Entries from a data source:
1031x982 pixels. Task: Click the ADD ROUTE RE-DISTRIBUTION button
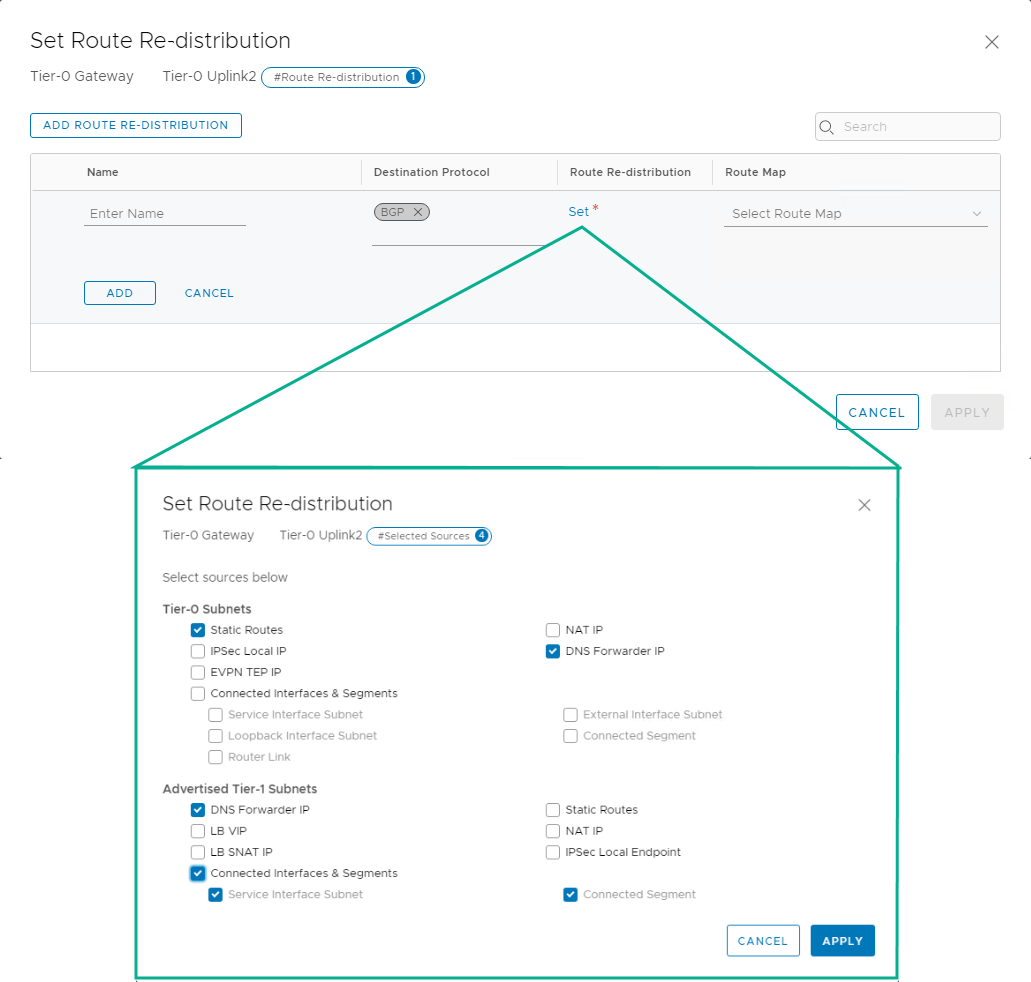coord(135,125)
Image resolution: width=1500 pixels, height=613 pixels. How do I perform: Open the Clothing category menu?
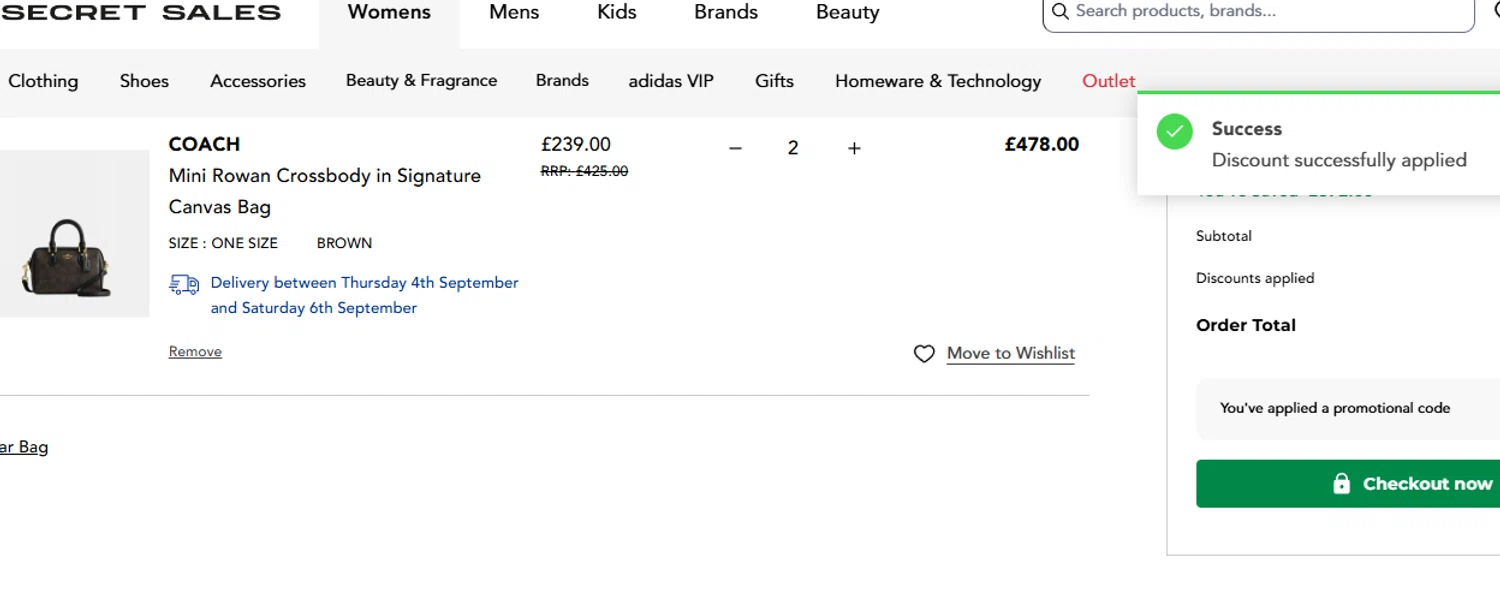tap(43, 81)
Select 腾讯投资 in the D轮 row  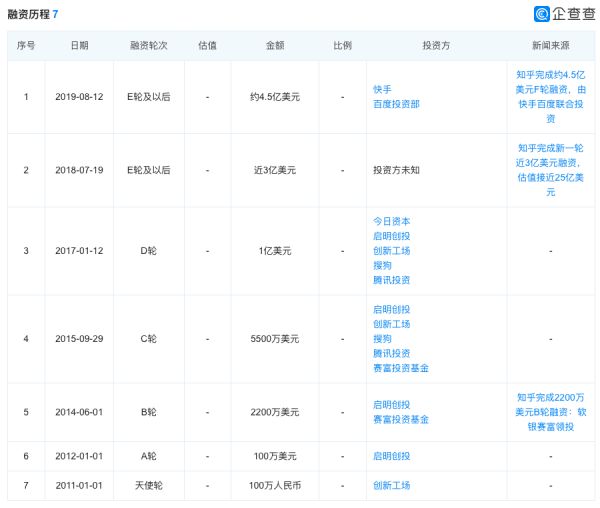pos(391,280)
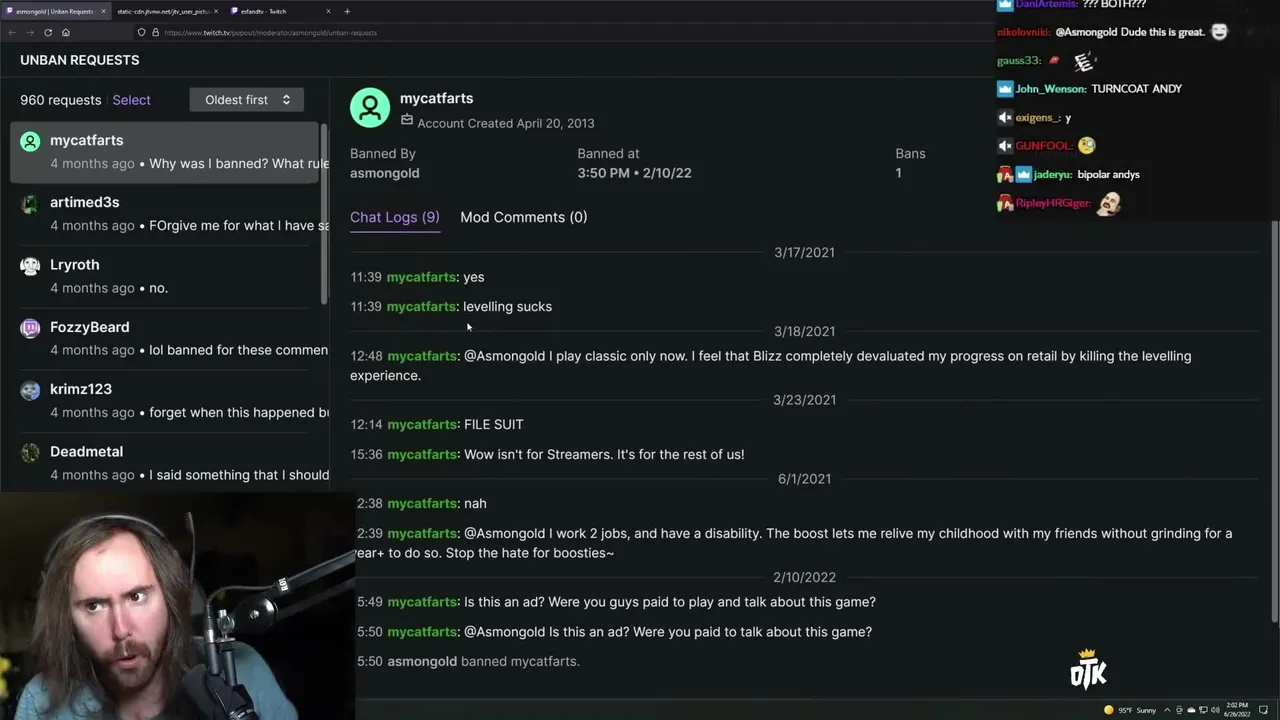
Task: Click mycatfarts green profile avatar in detail header
Action: [370, 108]
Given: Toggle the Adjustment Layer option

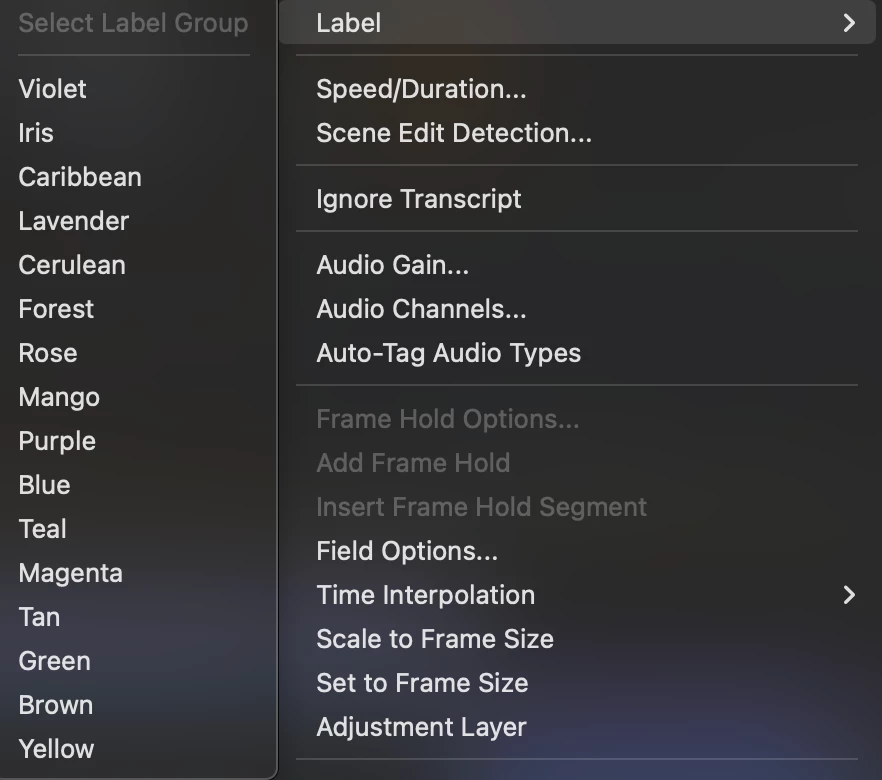Looking at the screenshot, I should [421, 727].
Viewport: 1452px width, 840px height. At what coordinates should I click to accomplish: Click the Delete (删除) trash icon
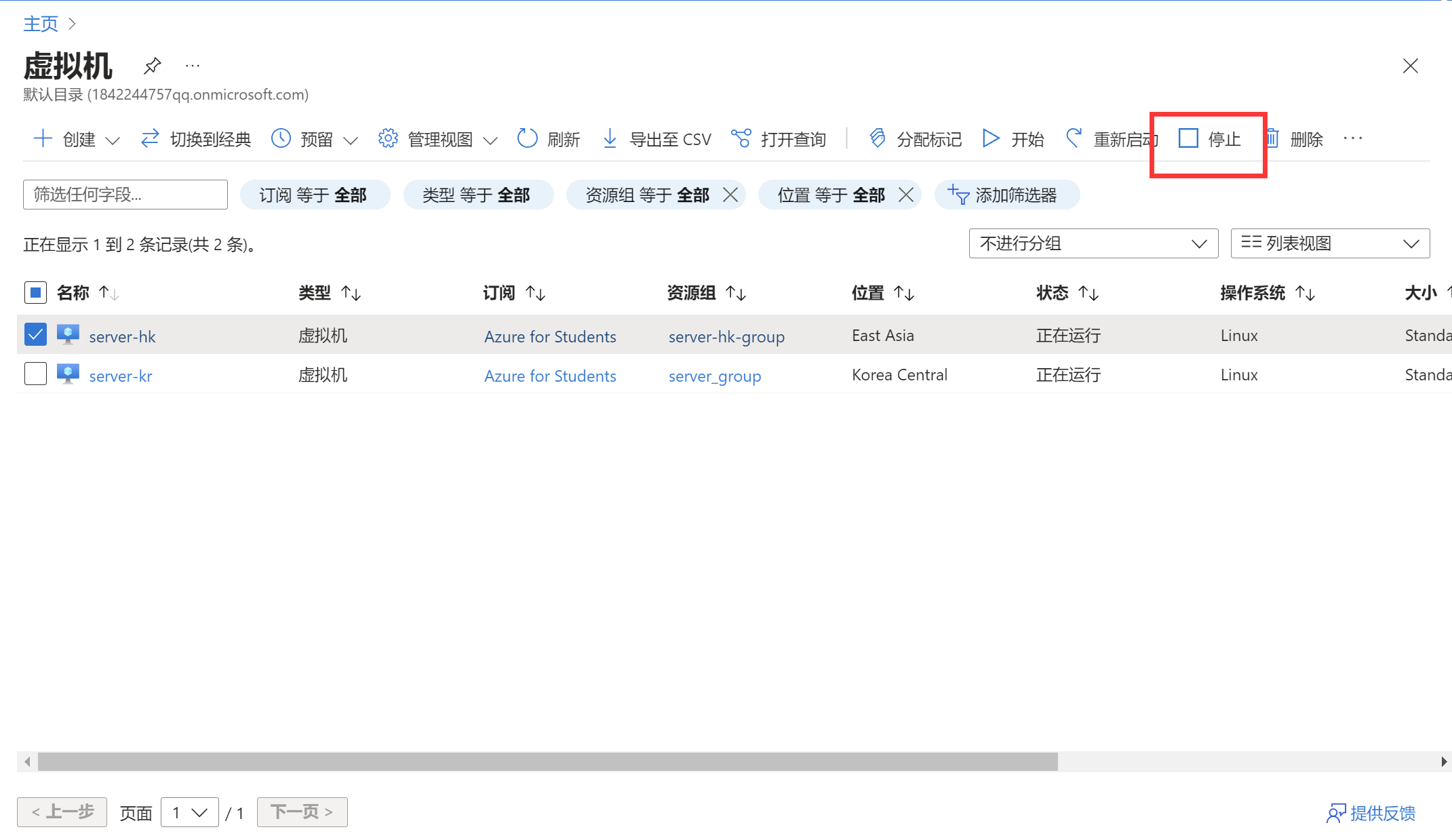click(x=1273, y=139)
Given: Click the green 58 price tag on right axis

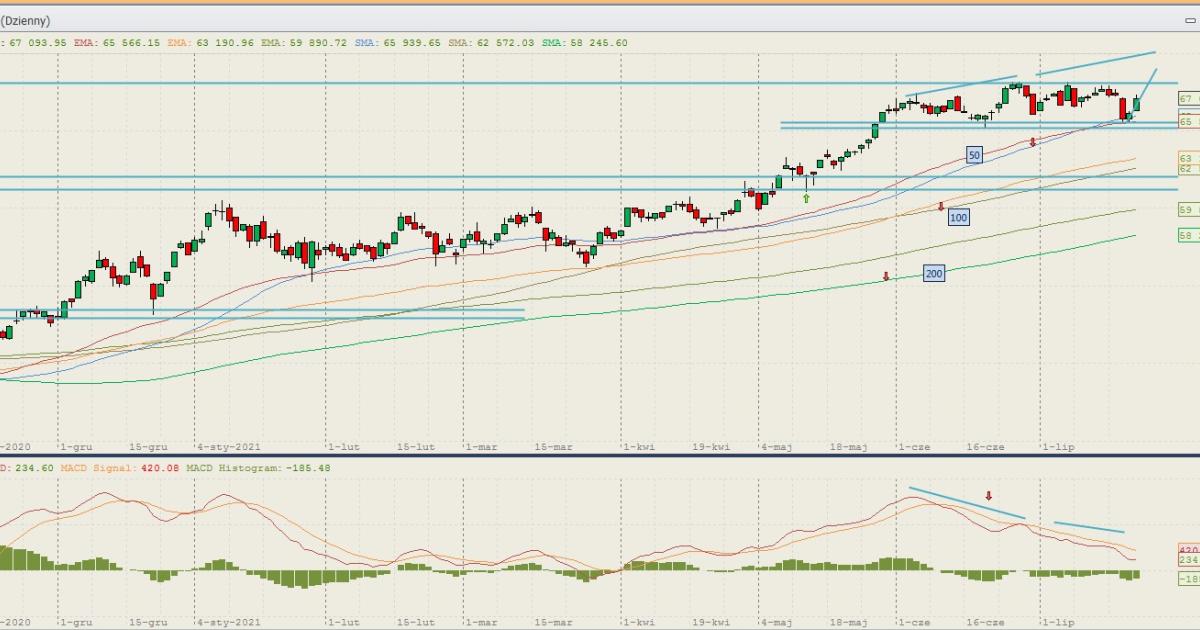Looking at the screenshot, I should point(1188,235).
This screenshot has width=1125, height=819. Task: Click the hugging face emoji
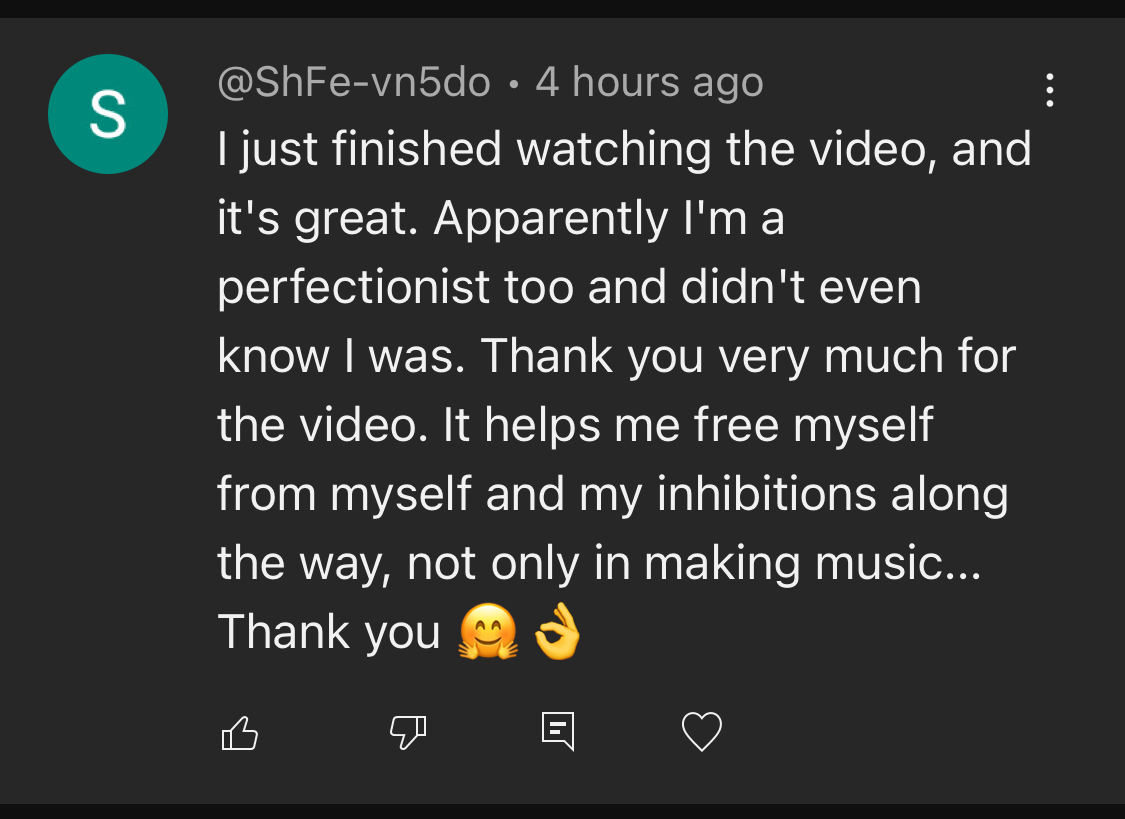[488, 633]
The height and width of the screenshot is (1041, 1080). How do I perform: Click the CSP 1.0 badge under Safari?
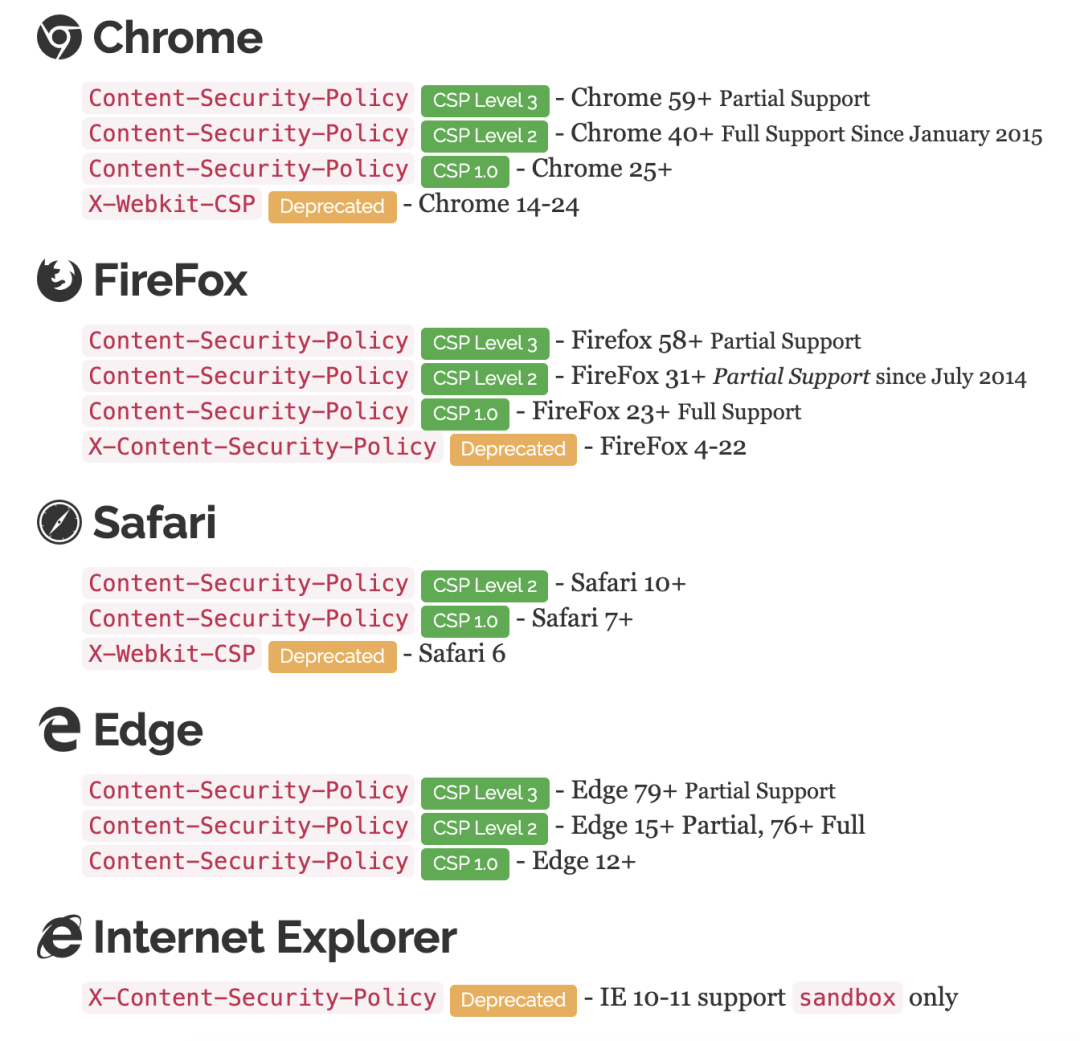click(465, 621)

→ PROMPT
Reproduce, without any changes, the entries from the line containing "Given: Toggle the Adjustment Layer option" through the last of the entries, leaving the pictures out of your copy.

→ RESULT OF THE EXERCISE
Given: Toggle the Adjustment Layer option

Looking at the screenshot, I should [421, 727].
Viewport: 1452px width, 840px height. At what coordinates should I click to accomplish: Click the Delete (删除) trash icon
click(x=1273, y=139)
Given: Click the green 58 price tag on right axis

Looking at the screenshot, I should point(1188,235).
This screenshot has width=1125, height=819. Task: Click the hugging face emoji
[488, 633]
The height and width of the screenshot is (1041, 1080). How do I perform: Click the CSP 1.0 badge under Safari?
click(465, 621)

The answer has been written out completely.